恐竜本4章です。
マルチスレッドの利点
マルチスレッドはプロセスよりも軽量な非同期処理単位であり、次のような利点を持つ。
- 応答性:長い時間がかかる処理の間にユーザー操作を受け付けられる
- リソース共有:プロセスを作って並列処理する場合、メモリの内容をすべてコピーして、通信もプロセス間通信手法を使う必要があったが、マルチスレッドだと各スレッドは基本的にメモリやリソースを共有している
- 経済性:プロセスを作成するためにはメモリの割当やリソースの割当が必要だが、スレッドはリソースを共有するので低コストで作成できる。
- スケーラビリティ:スレッドをマルチコア環境で別コアで実行することができ、処理能力が向上する。1
マルチコア環境でのプログラミング
シングルコアでの非同期処理は、コアの割当を時分割しているだけである一方で、マルチコアを使用すると、処理を同時にコア数分だけ走らせることができる。しかしながら、これを実現できるのは以下の課題をクリアした場合に限る。
- アクティビティの分割:マルチコアを活用するためにはアプリケーションを並列実行できる領域に分割する必要がある
- バランス:各タスクの負荷が偏っており、どれかの負荷が軽いとわざわざコアを割り当てるコストに見合わない
- データの分割:処理を行うデータの領域も分割が必要である
- データの依存関係:あるタスクのデータに別のタスクが依存している場合には同期が正しく取れいていることを保証しなければならない
- テストとデバッグ:マルチコアでプログラムが動いていると実行経路が複数存在するのでテスト・デバッグが難しくなる
マルチスレッディングのモデル
スレッドにはユーザースレッドとカーネルスレッドとがある。前者はユーザーモードで実行されるのに対し、後者はカーネルモードで実行される。また、カーネルスレッドはOSのスケジューラにもとづき、マルチコアを活用して実行されるのに対し、ユーザースレッドはOSのスケジューラを使えず、マルチコアでの実行はできない2。ユーザースレッドとカーネルスレッドを対応づけるパターンは複数存在する。

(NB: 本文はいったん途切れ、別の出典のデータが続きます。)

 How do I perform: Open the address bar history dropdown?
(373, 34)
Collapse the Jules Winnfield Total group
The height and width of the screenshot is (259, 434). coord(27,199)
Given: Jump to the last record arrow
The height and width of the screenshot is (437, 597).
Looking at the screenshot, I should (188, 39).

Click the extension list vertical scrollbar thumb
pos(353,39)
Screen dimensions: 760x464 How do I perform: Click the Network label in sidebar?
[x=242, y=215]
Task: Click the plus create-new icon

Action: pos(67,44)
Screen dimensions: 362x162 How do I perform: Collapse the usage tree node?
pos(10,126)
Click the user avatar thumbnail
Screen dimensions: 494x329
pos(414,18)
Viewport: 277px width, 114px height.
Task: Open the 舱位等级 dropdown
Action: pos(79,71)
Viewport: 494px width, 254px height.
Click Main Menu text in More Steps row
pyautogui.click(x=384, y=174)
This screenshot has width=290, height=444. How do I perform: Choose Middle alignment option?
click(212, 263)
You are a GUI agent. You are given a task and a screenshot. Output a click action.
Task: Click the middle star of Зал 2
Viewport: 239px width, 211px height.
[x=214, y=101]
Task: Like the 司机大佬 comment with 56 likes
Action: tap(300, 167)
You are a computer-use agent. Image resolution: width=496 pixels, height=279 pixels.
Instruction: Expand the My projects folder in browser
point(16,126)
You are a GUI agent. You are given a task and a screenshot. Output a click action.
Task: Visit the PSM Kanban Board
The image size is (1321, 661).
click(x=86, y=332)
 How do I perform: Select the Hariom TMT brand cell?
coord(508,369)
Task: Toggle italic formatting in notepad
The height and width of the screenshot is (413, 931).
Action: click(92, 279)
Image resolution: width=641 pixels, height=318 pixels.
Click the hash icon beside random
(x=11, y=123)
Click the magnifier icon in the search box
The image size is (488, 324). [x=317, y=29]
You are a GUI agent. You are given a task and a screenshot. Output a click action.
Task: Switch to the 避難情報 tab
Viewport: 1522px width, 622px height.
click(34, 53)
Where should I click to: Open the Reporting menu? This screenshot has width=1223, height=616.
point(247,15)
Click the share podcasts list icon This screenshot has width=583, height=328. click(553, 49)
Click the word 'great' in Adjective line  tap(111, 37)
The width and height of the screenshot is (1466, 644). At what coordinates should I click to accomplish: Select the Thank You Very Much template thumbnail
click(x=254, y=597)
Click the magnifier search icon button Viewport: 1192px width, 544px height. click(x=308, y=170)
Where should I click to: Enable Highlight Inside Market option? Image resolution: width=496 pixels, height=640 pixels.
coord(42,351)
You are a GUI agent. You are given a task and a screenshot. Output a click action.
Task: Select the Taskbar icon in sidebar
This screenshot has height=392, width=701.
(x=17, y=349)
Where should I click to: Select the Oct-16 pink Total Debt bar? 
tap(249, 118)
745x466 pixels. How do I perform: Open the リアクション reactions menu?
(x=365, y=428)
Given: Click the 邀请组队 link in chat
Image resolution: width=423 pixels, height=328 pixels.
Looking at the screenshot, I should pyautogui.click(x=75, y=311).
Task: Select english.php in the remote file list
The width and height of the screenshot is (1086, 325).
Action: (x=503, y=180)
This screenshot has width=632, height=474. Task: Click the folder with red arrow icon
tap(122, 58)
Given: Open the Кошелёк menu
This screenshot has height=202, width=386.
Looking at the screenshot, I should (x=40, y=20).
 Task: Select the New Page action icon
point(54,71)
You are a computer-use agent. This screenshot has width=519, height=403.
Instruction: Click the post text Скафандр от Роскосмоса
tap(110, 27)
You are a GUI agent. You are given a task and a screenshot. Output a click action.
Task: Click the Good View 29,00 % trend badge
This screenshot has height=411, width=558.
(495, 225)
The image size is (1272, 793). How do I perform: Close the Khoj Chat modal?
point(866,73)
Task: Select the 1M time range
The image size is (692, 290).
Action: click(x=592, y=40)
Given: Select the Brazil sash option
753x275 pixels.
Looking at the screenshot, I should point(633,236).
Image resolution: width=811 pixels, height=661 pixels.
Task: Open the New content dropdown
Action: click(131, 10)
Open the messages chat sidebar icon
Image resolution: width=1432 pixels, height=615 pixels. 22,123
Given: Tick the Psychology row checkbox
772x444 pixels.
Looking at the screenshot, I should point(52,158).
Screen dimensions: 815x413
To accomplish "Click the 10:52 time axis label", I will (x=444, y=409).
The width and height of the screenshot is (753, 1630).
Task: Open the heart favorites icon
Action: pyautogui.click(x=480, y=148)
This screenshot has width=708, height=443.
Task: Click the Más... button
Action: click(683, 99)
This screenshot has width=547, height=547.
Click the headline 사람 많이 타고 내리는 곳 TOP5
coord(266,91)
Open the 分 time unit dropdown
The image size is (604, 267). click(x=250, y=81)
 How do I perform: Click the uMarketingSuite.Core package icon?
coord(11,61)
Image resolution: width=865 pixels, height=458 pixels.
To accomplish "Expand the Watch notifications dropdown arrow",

- 多対1:多数のユーザースレッドを1個のカーネルスレッドに対応付ける。どれか一つのスレッドがブロックするシステムコールを呼ぶと、全スレッドがそのシステムコール終了まで止まる。
- 1対1:ユーザースレッドをカーネルスレッドと1対1で対応付ける。コアにまたがる並列実行が可能だが、カーネルスレッドの作成はオーバーヘッドが比較的大きいのでパフォーマンスの低下が起こりうる。このモデルを実装している場合、システムによってスレッド数の制限が課される事が多い。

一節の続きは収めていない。